Ranking teams before they've played a game makes no sense

Image: Michigan fanAP
A Michigan fan sits in Michigan Stadium after their 34-32 upset-loss to Appalachian State on Saturday.

Mike Celizic
The University of Michigan has been taking a worse beating in the newspapers and on the talk shows than it did on the field at the hands of Appalachian State.

The Wolverines deserve most of what they’re getting, but one distinction that many are calling a record shouldn’t even be part of the discussion. That is this business of Michigan being the highest ranked team ever to lose to a Division I-AA opponent.

As the game itself amply demonstrated, Michigan was not the No. 5 team in the country. As far as that goes, USC is not the No. 1 team in the country, LSU is not No. 2, West Virginia is not No. 3 and so on down the purely imaginary rankings with which we started the college football season.

This is a deep and fundamental flaw in a deeply and fundamentally flawed system college football insists on following against all reason to determine a national champion. You can not rank teams based on nothing other than the opinions — no matter how learned — of football writers, computers, talk-show hosts, college football experts, offshore gambling dens or anything else.

I’ve nothing against experts — alleged or otherwise — speculating about which are the best teams going into a season. We do that in every sport at every level, from the pros right on down to the more competitive Little Leagues.

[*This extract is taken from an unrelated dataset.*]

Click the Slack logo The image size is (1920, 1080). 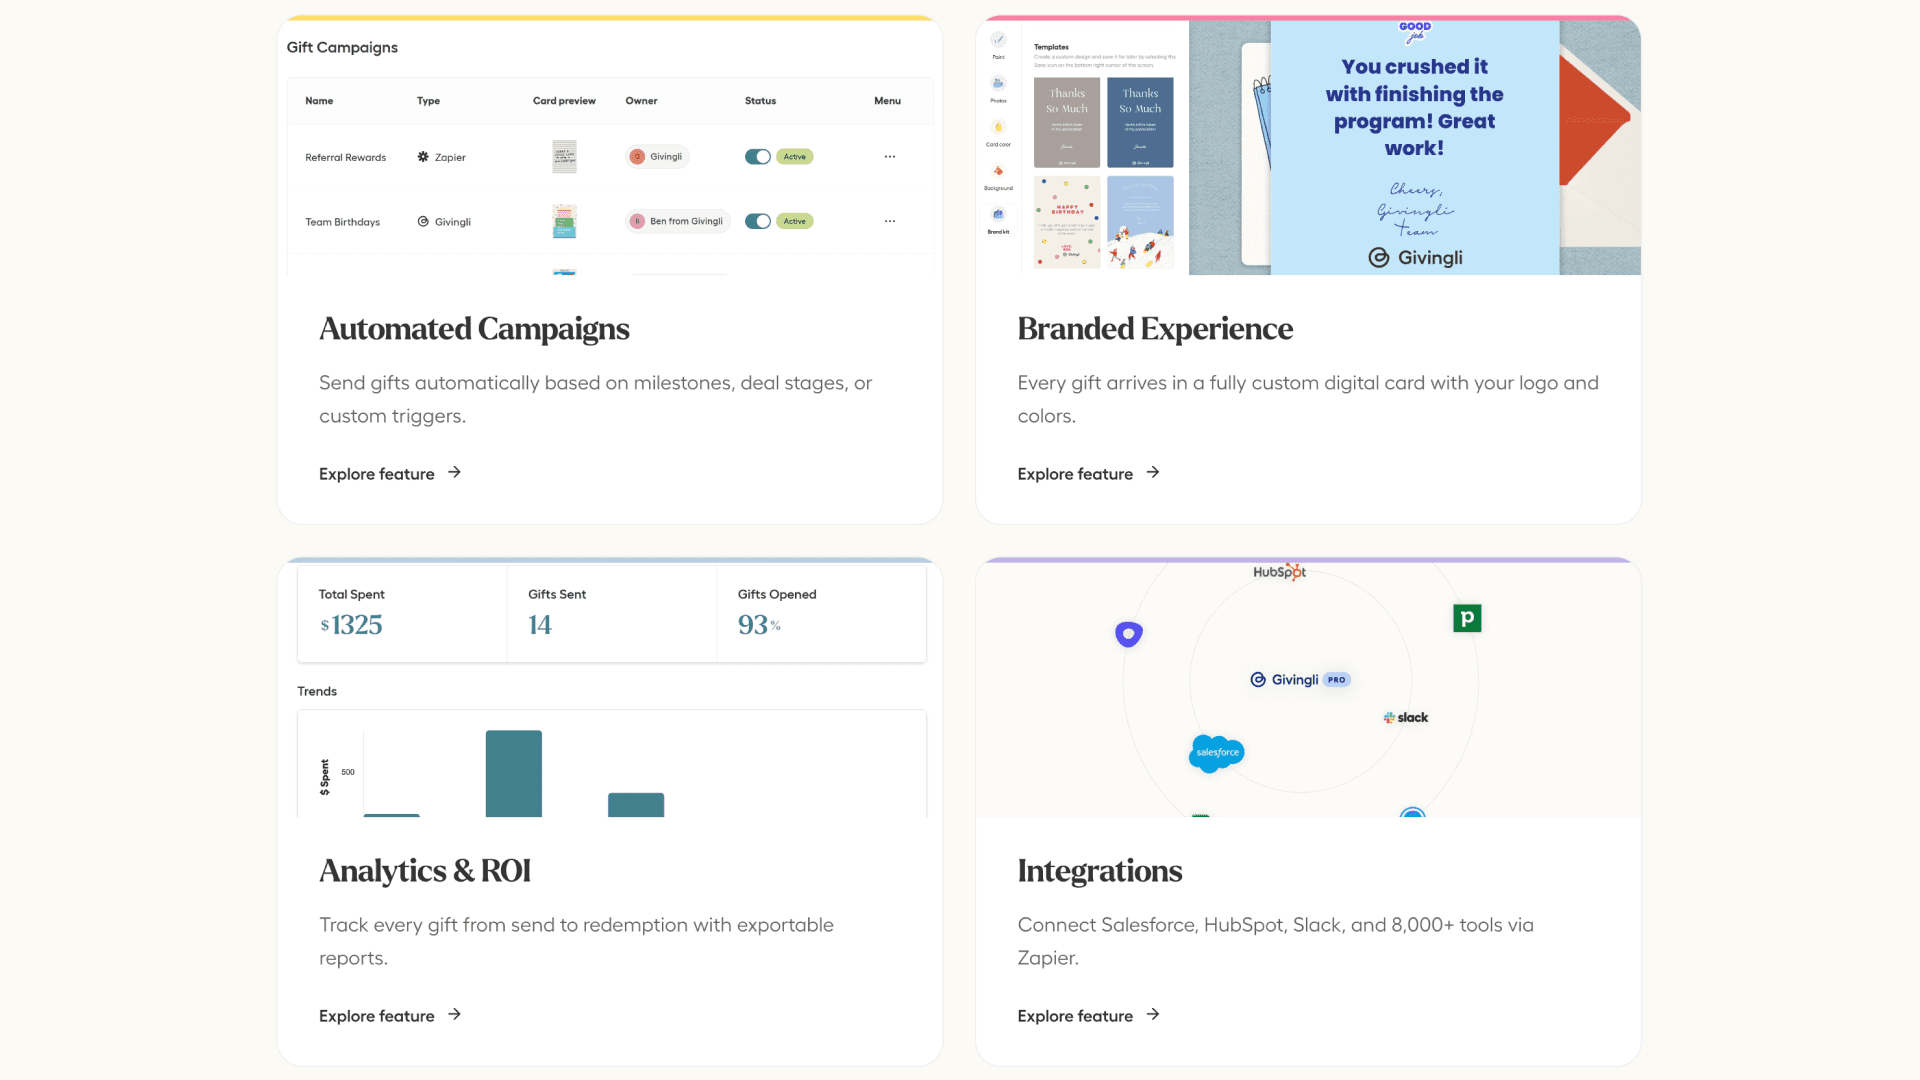tap(1406, 717)
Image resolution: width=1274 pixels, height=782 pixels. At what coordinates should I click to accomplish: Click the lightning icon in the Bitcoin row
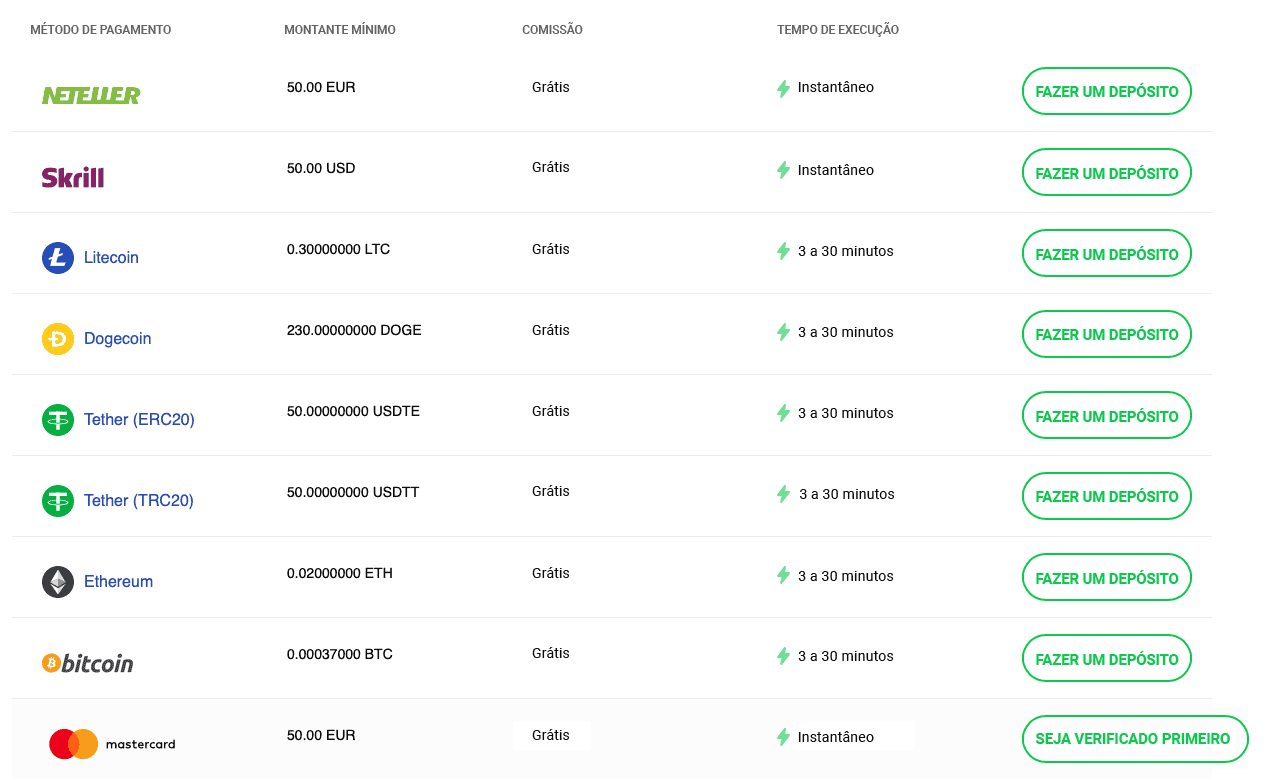coord(783,657)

Every publication and web page and sports show should predict away with abandon. It gets the discussion going. But they should do it independently and for entertainment purposes only.
Where I have a big problem is when we have an official poll of experts — writers, broadcasters, coaches and the like — before the season even begins.

The Associated Press three years ago removed its poll from the mechanism that decides the BCS standings on the grounds that it wasn’t fair to vote for the participants in a title game. Yet the AP merrily publishes a pre-season poll that establishes the line on the season.

The BCS has that much right. It doesn’t come out with its coaches’ poll until the second month of the season, the thinking being that you can’t tell how good anybody is until they’ve actually played some games. But the BCS poll takes its lead from the AP and other polls. If it didn’t the rankings wouldn’t more often than not mirror each other. For five or six weeks, the AP establishes the best teams based on the prejudices and preconceptions of voters.

The voters aren’t dummies by any means. Most of them cover college football for a living and know a lot more about the game than you and I. But before the season has even started, they’re engaging in educated guesswork.

USC goes to the top of the heap automatically because that’s where they’ve been and they’ve got a great coach and the high-school kids they recruited are really good. Rutgers goes to bottom of the Top 20 because they should be happy to be mentioned at all. Notre Dame always gets votes because it’s Notre Dame and used to be good — 20 years ago. Big Ten teams get high rankings because the perception — not always born out in the bowl games — is that the Big Ten is as tough a conference as there is.

You can say that things sort themselves out over the course of the season, but they don’t.